Real creations are rarely a single shape. A table is a top and four legs. A door is a panel and a frame. Link sets let you join multiple prims into one object that moves, copies, and behaves as a single unit.
Linking is the act of combining two or more prims into a single link set. Once linked, the whole group moves together, rotates together, and can be copied or deleted as one thing. Scripts inside linked prims can talk to each other directly, which is the foundation of interactive multi-part objects like doors, vehicles, and gadgets.
Linking is non-destructive. You can always unlink a set back into its individual parts. Nothing about the original prims changes -- they just stop being grouped.
Without linking, every prim is independent. That means:
Imagine building a chair from five prims -- a seat and four legs. Without linking, moving the chair means selecting and moving all five pieces individually, keeping them aligned by hand. With linking, you grab the chair and drag it. All five pieces move together, maintaining their exact relative positions.
A door needs two things: the panel that swings open, and the frame it sits in. A script in the frame can tell the panel to open. A lock button on the wall can send a message to the door. This inter-part messaging only works between prims in the same link set.
A linked set has a single name, a single owner, and a single set of permissions. You can give someone a "Table" rather than five separate unnamed prims. You can sell it, trade it, or put it in your inventory as one item.
Every link set has exactly one root prim and one or more child prims. The root is the "brain" of the object -- its position defines where the object is, its name is the object's name, and its permissions govern the whole set.
A table link set: the tabletop is the root, the four legs are children.
The last prim you select before pressing Ctrl+L becomes the root. This is important because:
Think about which prim is the most important or central part of your creation. For a table, the tabletop is a natural root. For a door, the frame is usually the root (since it stays still while the panel swings). For a vehicle, pick the main body -- the part everything else attaches to.
Every prim in a link set is assigned a link number. These numbers are how scripts refer to specific parts of the object.
Scripts use link numbers to target specific prims. A script in the root can say "change link 3 to red" and only that specific child changes. A script in a child can send a message to the root by targeting link 1. There are also shortcuts:
When you click a linked object in build mode, you select the entire set. The Build Panel shows the root prim's properties, and the gizmo moves the whole object.
To select an individual child prim within the set, hold Shift and click that specific part. The Build Panel switches to show that child's properties -- its name, color, shape parameters, and so on. The gizmo now moves only that child within the set, leaving everything else in place.
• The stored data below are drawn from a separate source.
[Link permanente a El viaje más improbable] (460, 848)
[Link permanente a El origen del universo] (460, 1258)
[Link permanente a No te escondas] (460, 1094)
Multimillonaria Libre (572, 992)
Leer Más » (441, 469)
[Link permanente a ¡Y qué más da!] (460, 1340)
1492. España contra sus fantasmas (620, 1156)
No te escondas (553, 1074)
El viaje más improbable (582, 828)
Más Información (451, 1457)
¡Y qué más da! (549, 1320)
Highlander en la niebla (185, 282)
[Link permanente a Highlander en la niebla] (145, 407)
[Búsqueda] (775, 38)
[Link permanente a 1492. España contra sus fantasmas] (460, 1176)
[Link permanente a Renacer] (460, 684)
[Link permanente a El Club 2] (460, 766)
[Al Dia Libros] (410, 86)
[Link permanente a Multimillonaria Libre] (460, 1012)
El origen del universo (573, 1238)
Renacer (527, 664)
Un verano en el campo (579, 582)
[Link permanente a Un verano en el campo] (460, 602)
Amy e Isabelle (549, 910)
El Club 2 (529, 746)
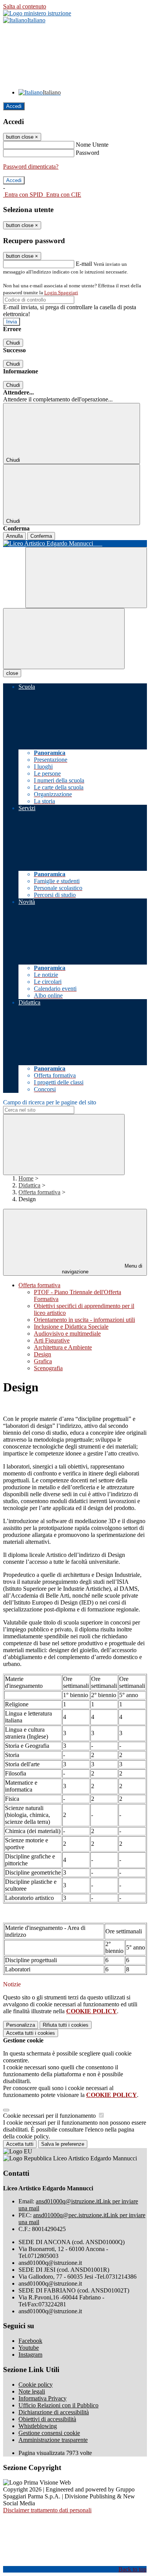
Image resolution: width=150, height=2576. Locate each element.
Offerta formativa (39, 1192)
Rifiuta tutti (65, 2025)
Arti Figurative (52, 1340)
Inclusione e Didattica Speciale (71, 1326)
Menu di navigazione (102, 1269)
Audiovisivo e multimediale (67, 1333)
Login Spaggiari (61, 292)
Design (42, 1354)
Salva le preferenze (62, 2144)
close (12, 673)
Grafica (43, 1361)
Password (87, 152)
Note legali (31, 2391)
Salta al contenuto (24, 6)
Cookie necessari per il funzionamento (50, 2115)
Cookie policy (35, 2384)
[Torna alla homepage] (75, 543)
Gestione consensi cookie (49, 2433)
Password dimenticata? (30, 166)
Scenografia (48, 1368)
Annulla (14, 536)
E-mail (84, 263)
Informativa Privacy (42, 2398)
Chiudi (13, 343)
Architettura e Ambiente (63, 1347)
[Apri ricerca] (86, 577)
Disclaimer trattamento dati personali (47, 2510)
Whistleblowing (37, 2426)
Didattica (29, 1185)
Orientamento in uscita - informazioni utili (84, 1319)
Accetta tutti (30, 2033)
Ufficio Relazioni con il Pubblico (58, 2405)
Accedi (14, 106)
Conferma (41, 536)
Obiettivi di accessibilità (47, 2419)
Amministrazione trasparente (53, 2440)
This is how you fine-tune individual parts after linking. Adjust a table leg's position, change one wall panel's color, or resize a single button on a control panel -- all without unlinking.
Build a flat box for the tabletop. Build four narrow boxes for the legs. Position the legs under the corners of the top. Select all four legs first (Shift+click each one), then Shift+click the tabletop last. Press Ctrl+L. The tabletop is the root because it was selected last. Name it "Table" in the Own tab. Done -- you have a table you can move, copy, and share as one object.
Build a box for the door frame and another box for the door panel. Position the panel inside the frame. Select the panel first, then Shift+click the frame. Press Ctrl+L. The frame becomes root (selected last). Put a script in the frame that listens for a click, then sends a message to link 2 (the panel) telling it to rotate open. The panel's script receives the message and swings.
Build a large flat box for the sign background. Build smaller boxes or planes for decorative borders or mounting brackets. Paint each piece a different color. Link them all together with the sign face as root. Now you have a single "Sign" object that you can place anywhere, and all the pieces stay perfectly aligned.
Build the body, wheels, seats, and any decorative parts as separate prims. Position everything where it belongs. Select all the parts, with the main body selected last (making it root). Link. A driving script in the root prim controls the whole vehicle. It can send messages to the wheel prims to spin them, to the seat prims to pose sitting avatars, and to lights to turn them on and off.
Linking does not change any prim's shape, color, or script. It only creates a relationship between them. Here is what changes and what stays the same:
Once prims are linked, scripts inside them can communicate using link messages. This is the most important scripting feature that linking enables. A link message contains:
This messaging system is scoped to the link set. Scripts in other objects cannot eavesdrop or interfere. It is private, fast, and the standard way to build interactive multi-part objects.